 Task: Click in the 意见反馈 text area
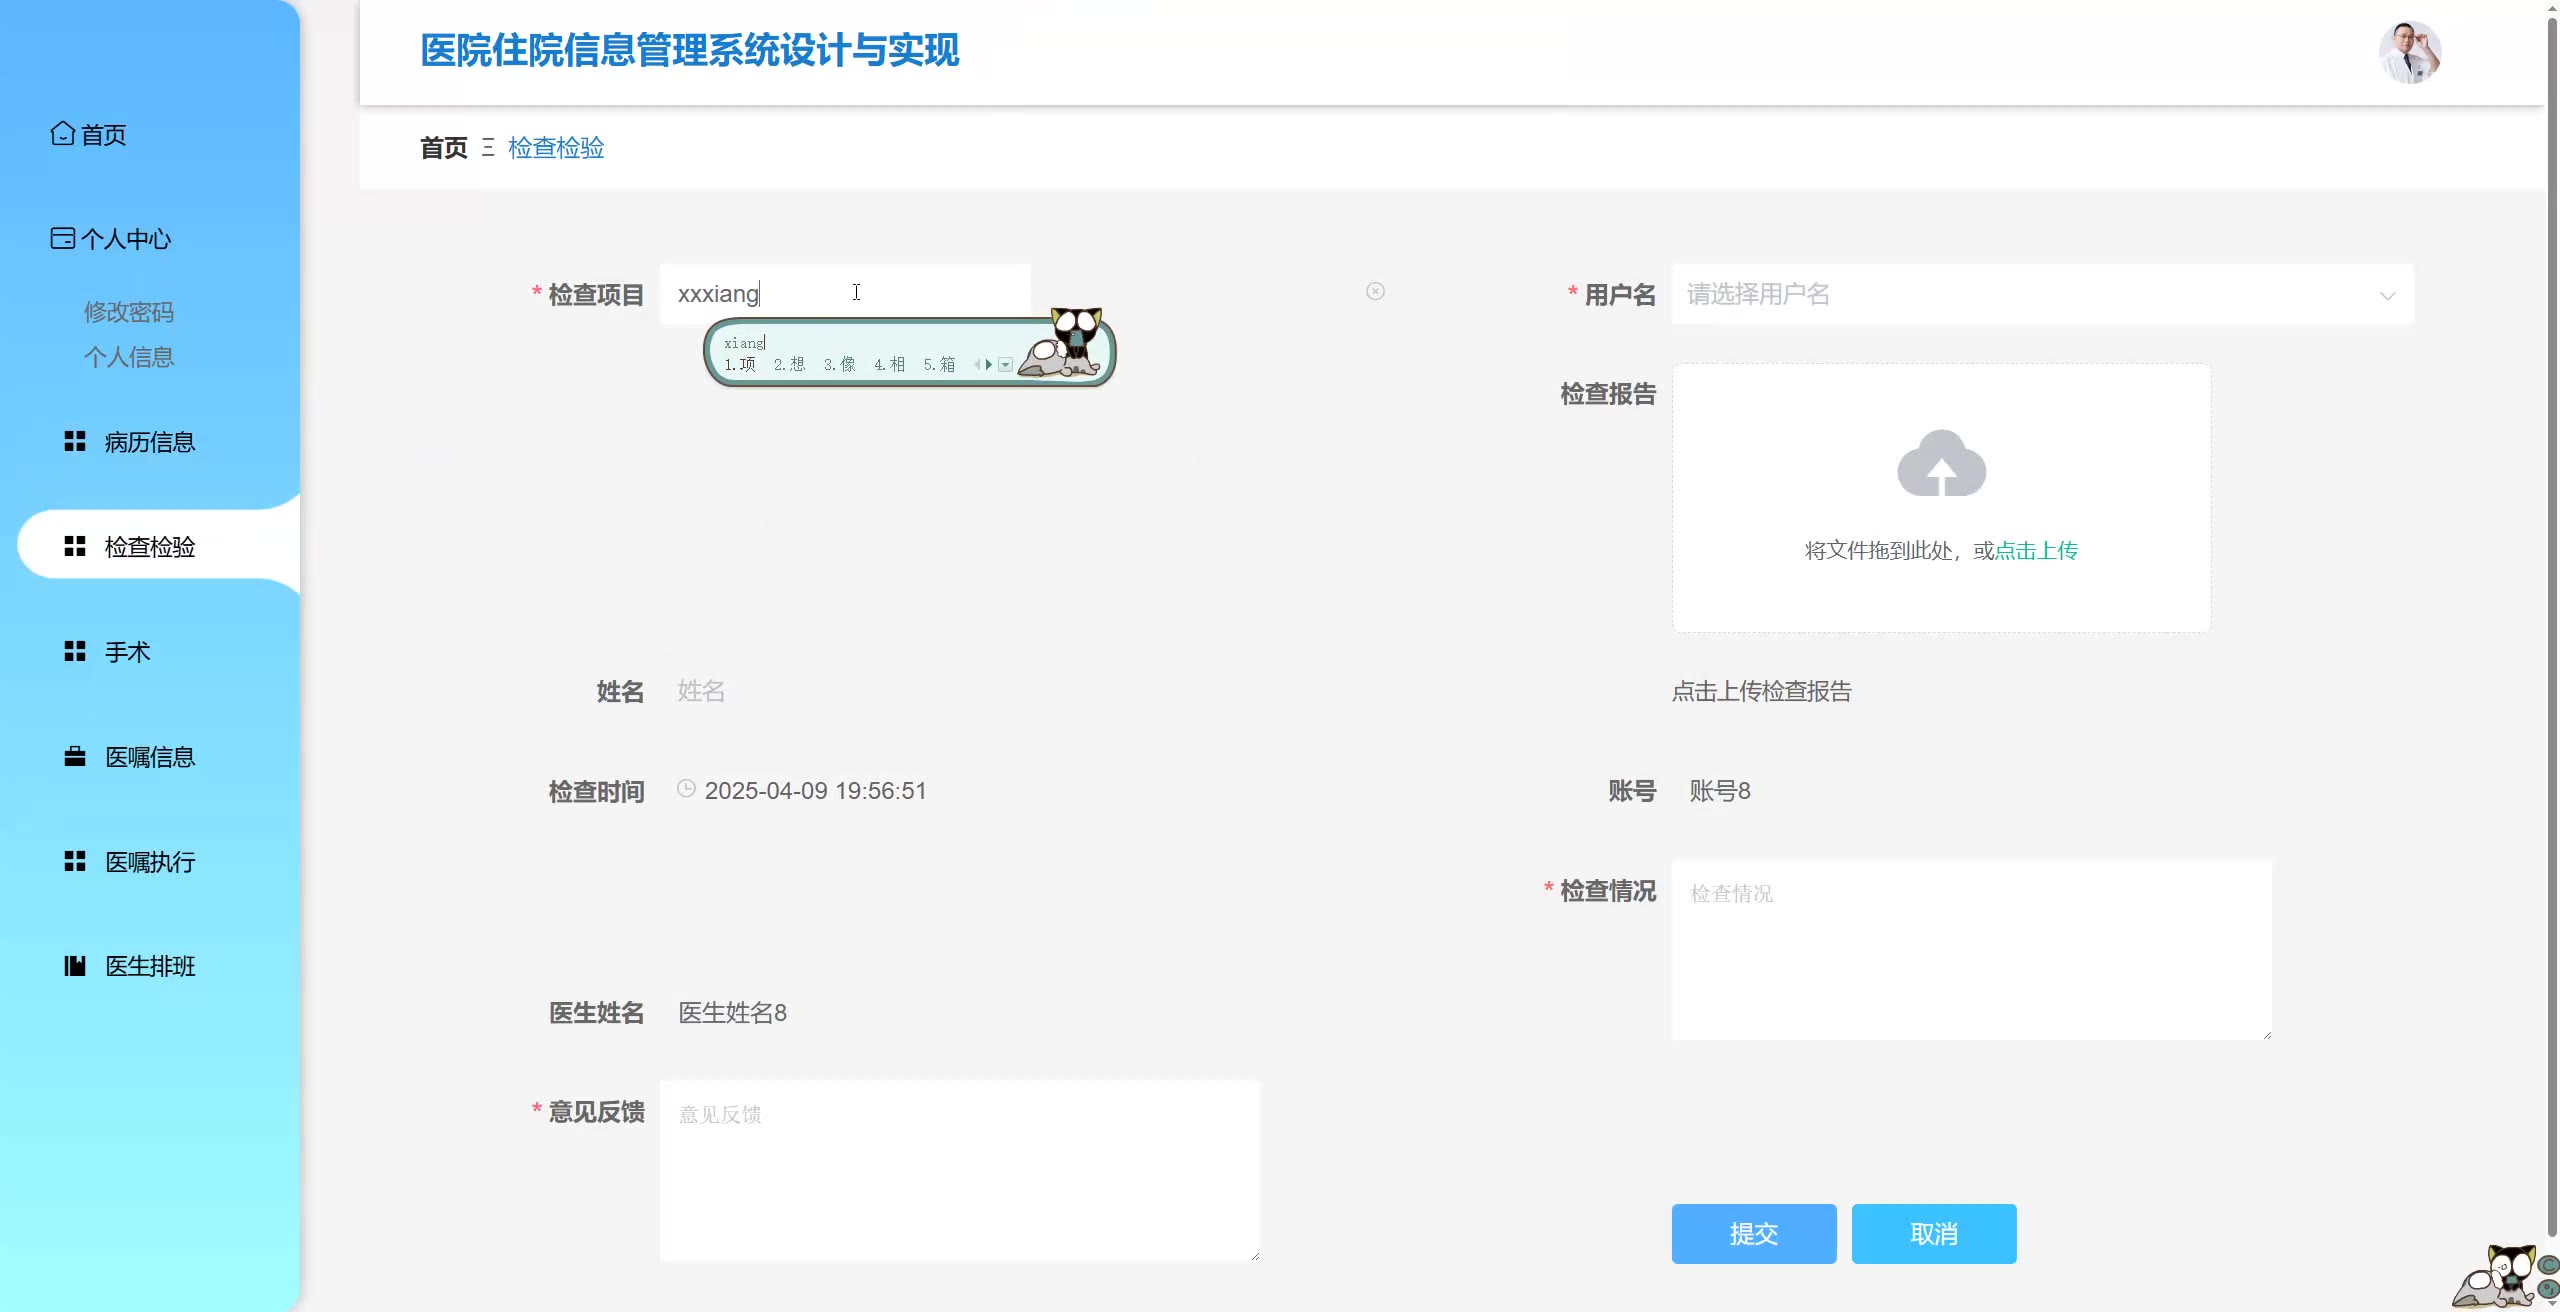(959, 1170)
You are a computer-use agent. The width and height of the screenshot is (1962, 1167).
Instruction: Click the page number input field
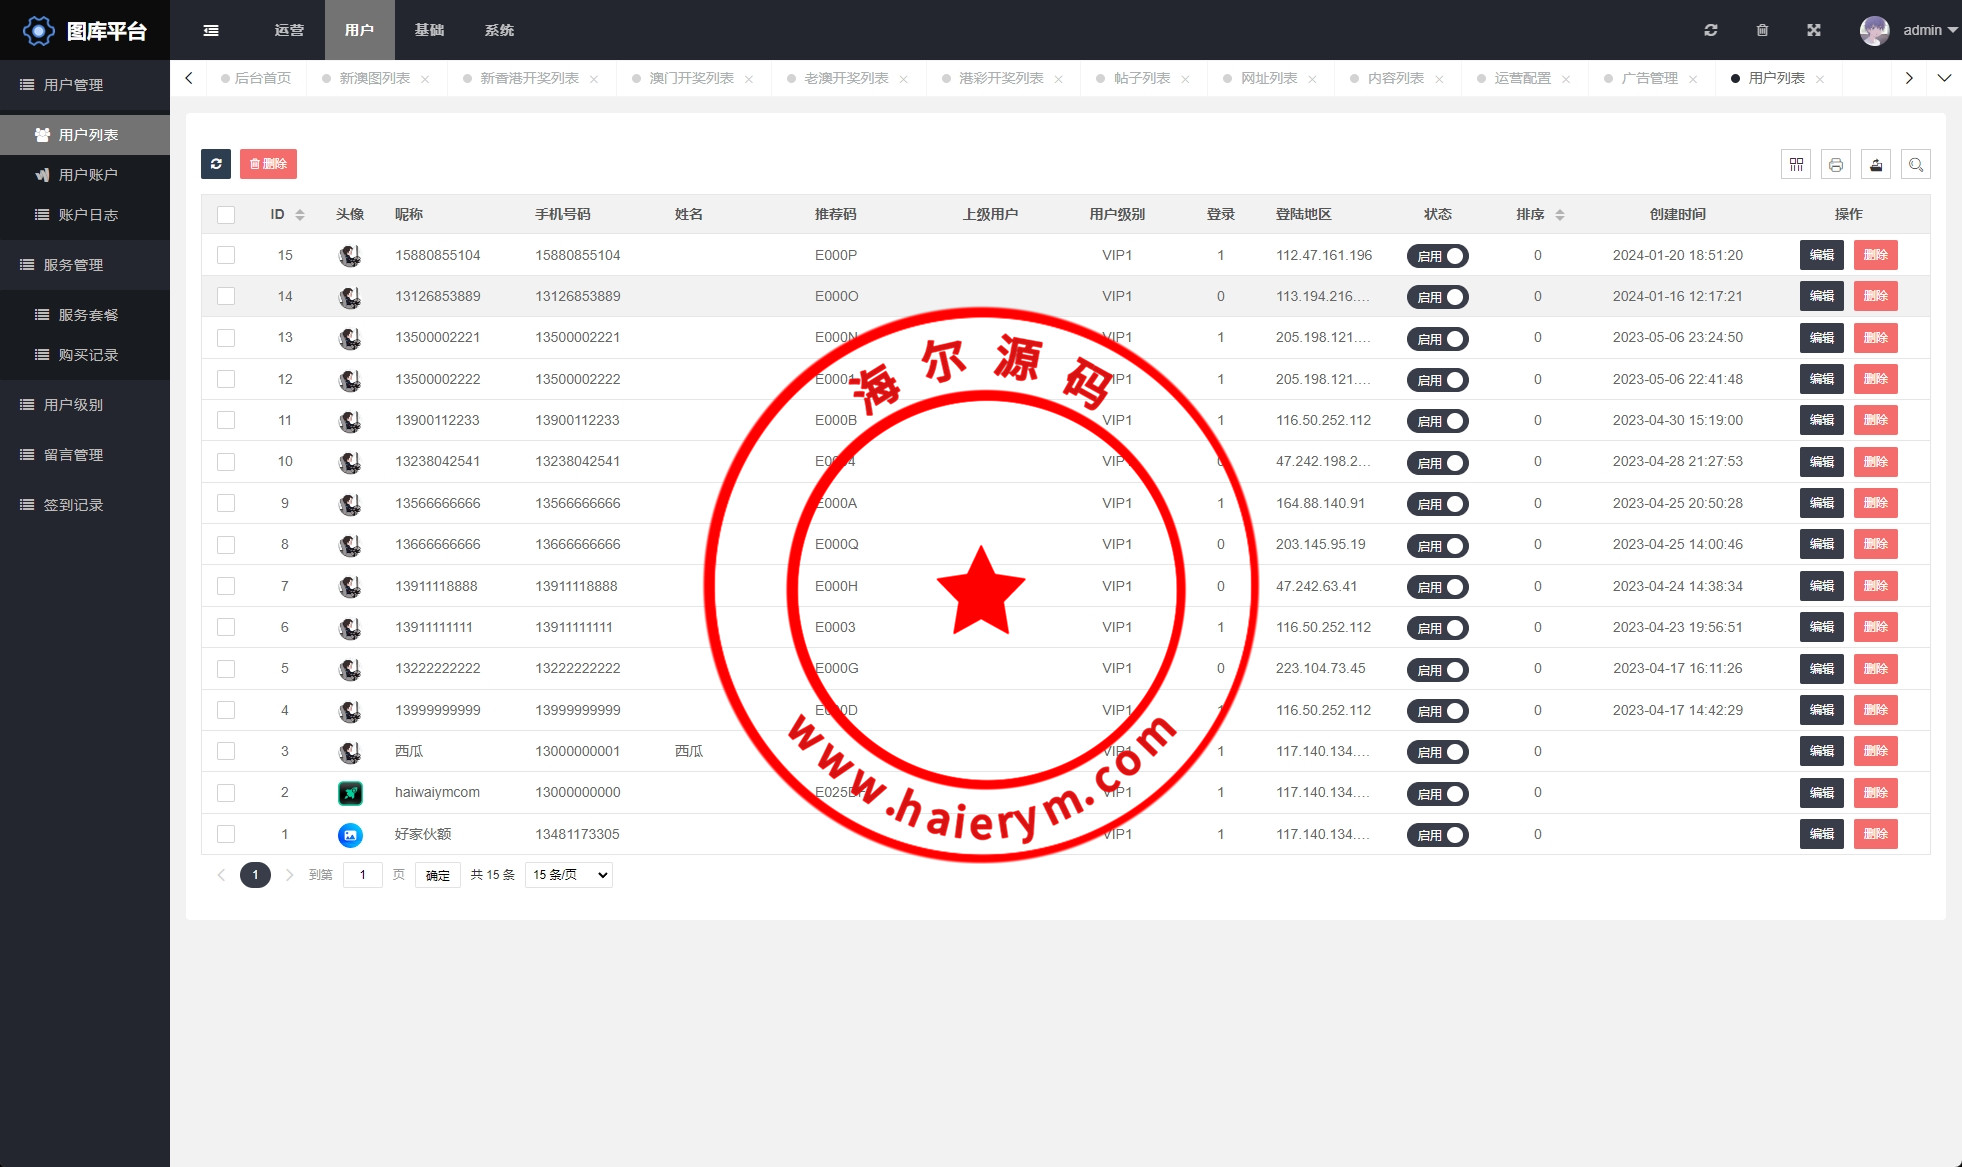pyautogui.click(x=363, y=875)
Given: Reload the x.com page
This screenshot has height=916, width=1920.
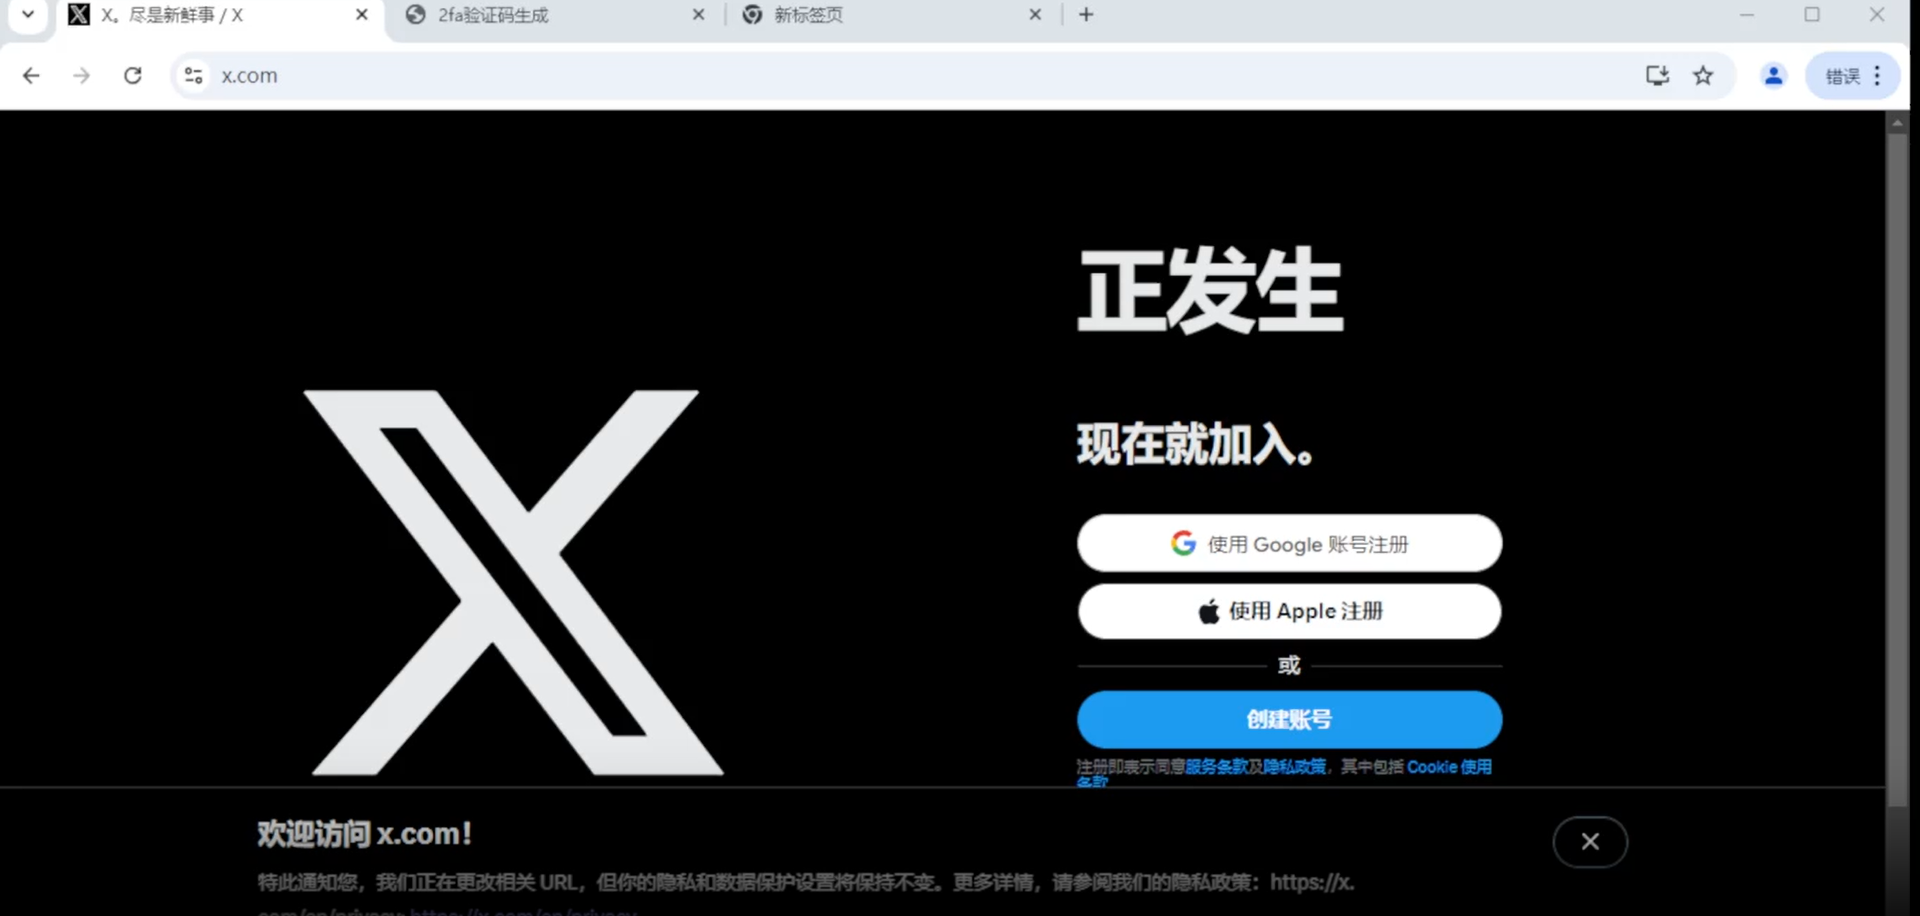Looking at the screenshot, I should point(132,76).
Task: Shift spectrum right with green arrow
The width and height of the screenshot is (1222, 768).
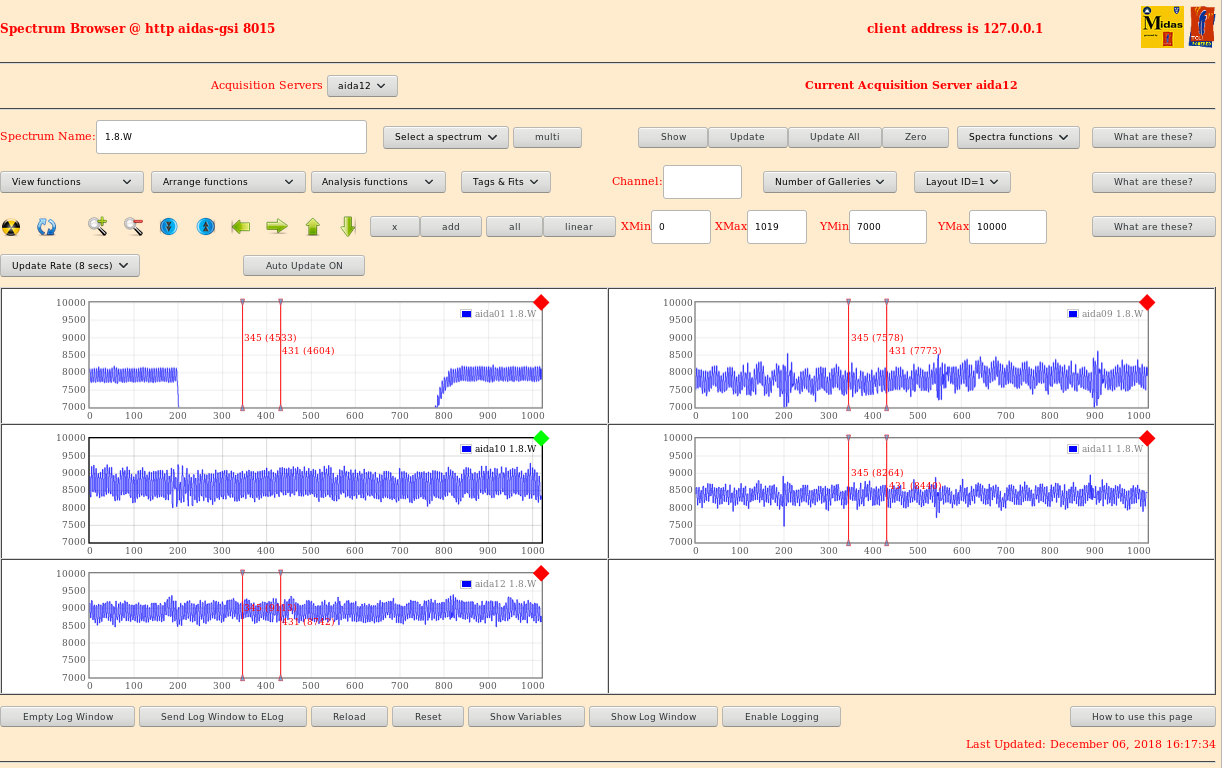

+++

§ **WORK INSTRUCTIONS**
Count the lines of the material above that contain the string "page", with uppercase and lowercase letters treated as distinct, and give only the resulting number.

§ **WRITTEN REPLY**
2